■ WHAT NEEDS TO BE DONE: Restate the entries below in full, exactly as they read, but without pictures.

■ DATA SHOWN:
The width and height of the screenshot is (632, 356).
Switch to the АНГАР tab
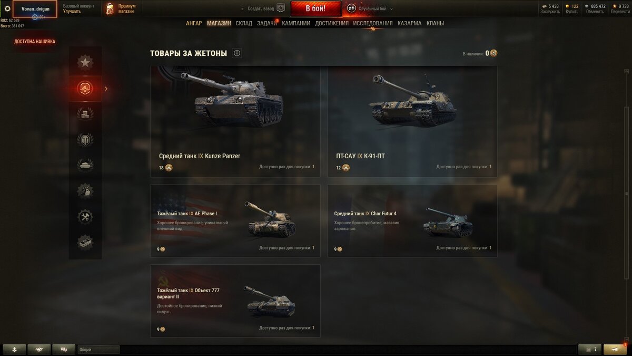[x=194, y=23]
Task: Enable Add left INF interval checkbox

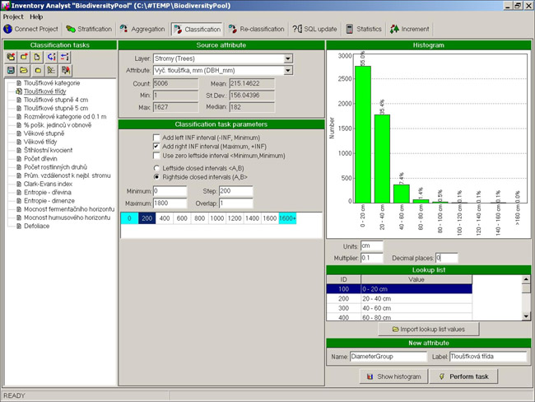Action: point(156,137)
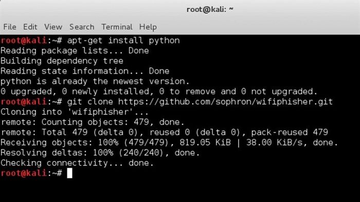The image size is (360, 202).
Task: Click the Building dependency tree line
Action: [x=62, y=61]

■ FINISHED TASK:
The width and height of the screenshot is (632, 356).
Switch to the АНГАР tab
[x=194, y=23]
Task: Enable Add left INF interval checkbox

Action: point(156,137)
The image size is (360, 202).
Task: Click the Building dependency tree line
Action: [x=62, y=61]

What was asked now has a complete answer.